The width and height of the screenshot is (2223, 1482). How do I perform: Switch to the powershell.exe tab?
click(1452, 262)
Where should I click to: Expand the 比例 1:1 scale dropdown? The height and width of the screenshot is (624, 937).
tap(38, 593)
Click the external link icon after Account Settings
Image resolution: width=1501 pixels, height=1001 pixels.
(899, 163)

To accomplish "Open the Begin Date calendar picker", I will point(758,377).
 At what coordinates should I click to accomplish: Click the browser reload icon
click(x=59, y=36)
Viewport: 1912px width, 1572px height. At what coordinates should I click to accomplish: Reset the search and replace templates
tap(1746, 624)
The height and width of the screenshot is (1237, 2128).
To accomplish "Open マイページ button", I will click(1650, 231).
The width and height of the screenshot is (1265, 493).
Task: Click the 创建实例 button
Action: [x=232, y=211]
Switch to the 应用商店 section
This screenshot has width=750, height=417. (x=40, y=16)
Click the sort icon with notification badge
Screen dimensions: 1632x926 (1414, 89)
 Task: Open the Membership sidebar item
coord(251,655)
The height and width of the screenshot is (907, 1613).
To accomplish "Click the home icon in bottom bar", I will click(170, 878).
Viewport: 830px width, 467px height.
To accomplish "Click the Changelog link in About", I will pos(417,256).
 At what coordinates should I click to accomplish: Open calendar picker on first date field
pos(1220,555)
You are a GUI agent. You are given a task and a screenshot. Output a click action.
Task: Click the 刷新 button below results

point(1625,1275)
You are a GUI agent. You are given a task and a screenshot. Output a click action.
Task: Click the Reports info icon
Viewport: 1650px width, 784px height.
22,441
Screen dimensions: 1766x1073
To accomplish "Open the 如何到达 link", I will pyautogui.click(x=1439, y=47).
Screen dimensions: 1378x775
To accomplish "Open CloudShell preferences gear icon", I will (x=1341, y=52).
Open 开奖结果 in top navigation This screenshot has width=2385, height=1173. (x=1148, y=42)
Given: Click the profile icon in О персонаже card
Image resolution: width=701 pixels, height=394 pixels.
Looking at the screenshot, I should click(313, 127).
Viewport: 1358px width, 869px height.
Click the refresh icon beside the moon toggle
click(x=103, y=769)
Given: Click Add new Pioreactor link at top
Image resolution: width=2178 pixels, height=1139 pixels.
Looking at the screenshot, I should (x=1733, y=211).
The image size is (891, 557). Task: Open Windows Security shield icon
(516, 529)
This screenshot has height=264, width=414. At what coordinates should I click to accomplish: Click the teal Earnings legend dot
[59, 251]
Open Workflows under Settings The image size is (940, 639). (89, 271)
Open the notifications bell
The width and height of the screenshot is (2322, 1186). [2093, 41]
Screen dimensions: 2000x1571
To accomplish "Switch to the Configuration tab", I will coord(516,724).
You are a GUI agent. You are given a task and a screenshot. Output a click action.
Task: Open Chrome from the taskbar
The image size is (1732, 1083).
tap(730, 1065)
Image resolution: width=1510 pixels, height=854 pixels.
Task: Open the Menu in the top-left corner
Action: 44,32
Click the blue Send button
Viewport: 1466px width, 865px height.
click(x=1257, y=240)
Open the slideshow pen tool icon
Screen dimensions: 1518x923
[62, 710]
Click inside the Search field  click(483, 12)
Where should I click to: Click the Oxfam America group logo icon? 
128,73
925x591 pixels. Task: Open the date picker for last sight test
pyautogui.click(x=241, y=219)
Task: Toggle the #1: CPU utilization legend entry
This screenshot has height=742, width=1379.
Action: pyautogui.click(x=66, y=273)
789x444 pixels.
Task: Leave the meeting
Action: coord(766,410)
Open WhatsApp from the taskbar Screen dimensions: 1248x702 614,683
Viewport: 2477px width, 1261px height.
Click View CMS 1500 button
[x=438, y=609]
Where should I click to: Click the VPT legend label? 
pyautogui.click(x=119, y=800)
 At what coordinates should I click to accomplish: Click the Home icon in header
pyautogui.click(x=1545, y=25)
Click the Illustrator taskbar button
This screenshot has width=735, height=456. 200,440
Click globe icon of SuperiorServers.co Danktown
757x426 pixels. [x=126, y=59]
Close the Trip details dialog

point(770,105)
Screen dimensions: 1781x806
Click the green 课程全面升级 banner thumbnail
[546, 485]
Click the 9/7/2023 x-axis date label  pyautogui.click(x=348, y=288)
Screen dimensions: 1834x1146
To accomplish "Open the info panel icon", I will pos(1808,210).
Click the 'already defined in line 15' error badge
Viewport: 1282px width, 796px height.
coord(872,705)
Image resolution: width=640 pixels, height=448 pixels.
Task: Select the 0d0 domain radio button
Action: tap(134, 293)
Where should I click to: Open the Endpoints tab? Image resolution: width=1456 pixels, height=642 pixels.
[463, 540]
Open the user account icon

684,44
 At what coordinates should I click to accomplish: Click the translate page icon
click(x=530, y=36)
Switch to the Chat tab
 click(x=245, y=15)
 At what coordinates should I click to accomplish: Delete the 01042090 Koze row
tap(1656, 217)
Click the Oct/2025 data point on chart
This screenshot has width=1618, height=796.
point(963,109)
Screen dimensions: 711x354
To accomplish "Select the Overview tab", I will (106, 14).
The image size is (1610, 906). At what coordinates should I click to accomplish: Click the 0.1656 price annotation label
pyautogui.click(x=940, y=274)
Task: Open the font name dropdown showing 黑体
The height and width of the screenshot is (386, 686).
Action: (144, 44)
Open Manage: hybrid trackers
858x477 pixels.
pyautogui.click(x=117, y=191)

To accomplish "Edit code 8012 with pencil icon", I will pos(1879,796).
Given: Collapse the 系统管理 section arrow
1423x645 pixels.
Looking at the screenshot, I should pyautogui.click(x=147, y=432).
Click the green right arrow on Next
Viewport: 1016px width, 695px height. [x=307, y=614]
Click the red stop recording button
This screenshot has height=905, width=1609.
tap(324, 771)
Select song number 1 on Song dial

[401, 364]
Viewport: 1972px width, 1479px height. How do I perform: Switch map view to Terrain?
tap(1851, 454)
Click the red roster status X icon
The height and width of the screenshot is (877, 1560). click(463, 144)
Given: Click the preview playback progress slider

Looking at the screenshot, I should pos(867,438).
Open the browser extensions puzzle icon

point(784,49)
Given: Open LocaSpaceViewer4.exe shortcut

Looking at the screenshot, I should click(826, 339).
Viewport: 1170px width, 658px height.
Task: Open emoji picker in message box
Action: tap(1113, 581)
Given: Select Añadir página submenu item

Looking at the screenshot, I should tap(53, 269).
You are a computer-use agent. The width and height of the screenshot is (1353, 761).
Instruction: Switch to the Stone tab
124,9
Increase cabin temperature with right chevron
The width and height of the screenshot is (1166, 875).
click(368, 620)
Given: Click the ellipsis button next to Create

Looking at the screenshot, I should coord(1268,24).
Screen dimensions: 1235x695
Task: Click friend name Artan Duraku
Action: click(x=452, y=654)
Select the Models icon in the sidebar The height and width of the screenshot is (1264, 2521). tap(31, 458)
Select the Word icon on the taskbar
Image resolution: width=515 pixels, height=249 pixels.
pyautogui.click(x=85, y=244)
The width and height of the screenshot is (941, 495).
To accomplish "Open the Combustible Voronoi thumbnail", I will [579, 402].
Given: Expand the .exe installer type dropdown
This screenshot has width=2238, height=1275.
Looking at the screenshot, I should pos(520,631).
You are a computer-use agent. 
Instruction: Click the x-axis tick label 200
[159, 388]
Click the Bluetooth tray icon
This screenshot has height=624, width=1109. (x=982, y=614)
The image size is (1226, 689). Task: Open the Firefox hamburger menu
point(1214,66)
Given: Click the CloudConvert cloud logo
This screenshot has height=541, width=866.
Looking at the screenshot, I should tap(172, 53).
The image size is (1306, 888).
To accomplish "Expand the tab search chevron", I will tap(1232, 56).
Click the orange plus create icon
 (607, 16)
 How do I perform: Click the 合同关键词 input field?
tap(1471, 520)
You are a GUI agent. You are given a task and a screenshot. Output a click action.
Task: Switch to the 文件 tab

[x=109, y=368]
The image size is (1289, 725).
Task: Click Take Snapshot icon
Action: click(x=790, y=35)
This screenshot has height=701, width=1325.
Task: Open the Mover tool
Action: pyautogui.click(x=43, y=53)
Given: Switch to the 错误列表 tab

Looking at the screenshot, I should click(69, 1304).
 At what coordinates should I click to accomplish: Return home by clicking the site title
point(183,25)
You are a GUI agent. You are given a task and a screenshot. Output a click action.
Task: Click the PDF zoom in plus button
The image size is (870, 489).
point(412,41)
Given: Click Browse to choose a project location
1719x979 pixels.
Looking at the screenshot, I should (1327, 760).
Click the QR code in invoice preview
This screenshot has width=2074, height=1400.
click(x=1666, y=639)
==========
TASK DESCRIPTION
Output, please, only the lines running from the start of the entries through the line that contains "Screen dimensions: 1766x1073", including both of those lines.

YOUR SOLUTION
The width and height of the screenshot is (2223, 1482). How do I perform: Switch to the powershell.exe tab?
click(1452, 262)
Where should I click to: Expand the 比例 1:1 scale dropdown? The height and width of the screenshot is (624, 937).
tap(38, 593)
Click the external link icon after Account Settings
Image resolution: width=1501 pixels, height=1001 pixels.
(899, 163)

To accomplish "Open the Begin Date calendar picker", I will point(758,377).
 At what coordinates should I click to accomplish: Click the browser reload icon
click(x=59, y=36)
Viewport: 1912px width, 1572px height. At what coordinates should I click to accomplish: Reset the search and replace templates
tap(1746, 624)
The height and width of the screenshot is (1237, 2128).
To accomplish "Open マイページ button", I will click(1650, 231).
The width and height of the screenshot is (1265, 493).
Task: Click the 创建实例 button
Action: [x=232, y=211]
Switch to the 应用商店 section
This screenshot has width=750, height=417. (x=40, y=16)
Click the sort icon with notification badge
Screen dimensions: 1632x926 (1414, 89)
 Task: Open the Membership sidebar item
coord(251,655)
The height and width of the screenshot is (907, 1613).
To accomplish "Click the home icon in bottom bar", I will click(170, 878).
Viewport: 830px width, 467px height.
To accomplish "Click the Changelog link in About", I will pos(417,256).
 At what coordinates should I click to accomplish: Open calendar picker on first date field
pos(1220,555)
You are a GUI agent. You are given a task and a screenshot. Output a click action.
Task: Click the 刷新 button below results

point(1625,1275)
You are a GUI agent. You are given a task and a screenshot. Output a click action.
Task: Click the Reports info icon
Viewport: 1650px width, 784px height.
22,441
Screen dimensions: 1766x1073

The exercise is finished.